MRC Centre for Immune Regulation, University of Birmingham, Edgbaston, Birmingham, B15 2TT, UK.
Exp Cell Res. 2011 Mar 10;317(5):556-68. doi: 10.1016/j.yexcr.2011.01.012. Epub 2011 Jan 25.
Atypical chemokine receptors (ACRs) are cell surface receptors with seven transmembrane domains structurally homologous to chemokine G-protein coupled receptors (GPCRs). However, upon ligation by cognate chemokines, ACRs fail to induce classical signaling and downstream cellular responses characteristic for GPCRs. Despite this, by affecting chemokine availability and function, ACRs impact on a multitude of pathophysiological events and have emerged as important molecular players in health and disease. This review discusses individual characteristics of the currently known ACRs, highlights their similarities and differences and attempts to establish their group identity. It summarizes the progress made in mapping ACR expression, understanding their diverse in vitro and in vivo functions of ACRs and uncovering their contributions to disease pathogeneses.

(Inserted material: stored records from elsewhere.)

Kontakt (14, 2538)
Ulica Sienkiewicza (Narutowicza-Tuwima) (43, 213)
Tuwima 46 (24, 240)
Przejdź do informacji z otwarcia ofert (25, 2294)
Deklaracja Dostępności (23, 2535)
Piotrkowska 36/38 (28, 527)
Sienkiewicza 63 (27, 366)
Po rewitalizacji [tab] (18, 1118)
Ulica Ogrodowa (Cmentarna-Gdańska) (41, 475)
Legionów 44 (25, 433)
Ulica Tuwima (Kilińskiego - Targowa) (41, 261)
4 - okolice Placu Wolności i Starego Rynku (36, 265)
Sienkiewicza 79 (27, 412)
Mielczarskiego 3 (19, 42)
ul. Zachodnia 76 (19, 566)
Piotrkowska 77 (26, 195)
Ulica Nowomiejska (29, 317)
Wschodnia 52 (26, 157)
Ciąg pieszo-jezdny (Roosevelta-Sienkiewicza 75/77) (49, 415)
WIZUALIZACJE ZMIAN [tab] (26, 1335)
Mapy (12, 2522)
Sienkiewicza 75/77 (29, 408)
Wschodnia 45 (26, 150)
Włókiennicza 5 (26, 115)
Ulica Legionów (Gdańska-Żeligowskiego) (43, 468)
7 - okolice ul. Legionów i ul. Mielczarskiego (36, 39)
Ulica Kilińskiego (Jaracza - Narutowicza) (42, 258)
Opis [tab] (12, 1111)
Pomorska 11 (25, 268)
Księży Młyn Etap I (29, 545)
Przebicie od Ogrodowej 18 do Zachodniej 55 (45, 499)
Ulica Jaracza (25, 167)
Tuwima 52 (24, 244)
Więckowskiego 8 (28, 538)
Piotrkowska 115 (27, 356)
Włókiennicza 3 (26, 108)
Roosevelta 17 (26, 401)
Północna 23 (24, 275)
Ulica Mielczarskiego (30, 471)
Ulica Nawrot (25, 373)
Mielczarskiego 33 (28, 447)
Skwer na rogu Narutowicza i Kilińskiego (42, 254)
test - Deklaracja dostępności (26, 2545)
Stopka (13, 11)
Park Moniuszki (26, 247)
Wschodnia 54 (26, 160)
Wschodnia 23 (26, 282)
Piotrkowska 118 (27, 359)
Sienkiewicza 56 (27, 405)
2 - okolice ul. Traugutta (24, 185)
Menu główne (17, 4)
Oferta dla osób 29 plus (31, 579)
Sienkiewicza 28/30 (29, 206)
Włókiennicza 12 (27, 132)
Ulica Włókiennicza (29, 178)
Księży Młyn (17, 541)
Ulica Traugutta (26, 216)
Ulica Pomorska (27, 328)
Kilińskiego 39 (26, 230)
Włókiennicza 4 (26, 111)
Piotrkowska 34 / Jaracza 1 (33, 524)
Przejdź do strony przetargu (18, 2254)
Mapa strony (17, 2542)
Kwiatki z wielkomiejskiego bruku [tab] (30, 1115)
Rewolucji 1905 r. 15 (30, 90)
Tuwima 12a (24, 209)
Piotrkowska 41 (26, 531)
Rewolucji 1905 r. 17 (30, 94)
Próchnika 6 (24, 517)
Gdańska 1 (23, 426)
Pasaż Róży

非典型趋化因子受体(ACRs)是细胞表面受体,具有与趋化因子 G 蛋白偶联受体(GPCRs)结构同源的七个跨膜结构域。然而,与同源趋化因子结合后,ACRs 不能诱导 GPCRs 所具有的经典信号转导和下游细胞反应。尽管如此,通过影响趋化因子的可用性和功能,ACRs 影响多种病理生理事件,并已成为健康和疾病中的重要分子参与者。这篇综述讨论了目前已知的 ACR 的个体特征,强调了它们的相似性和差异,并试图确定它们的群体特征。它总结了在绘制 ACR 表达图谱、理解它们在体外和体内的多种功能以及揭示它们对疾病发病机制的贡献方面所取得的进展。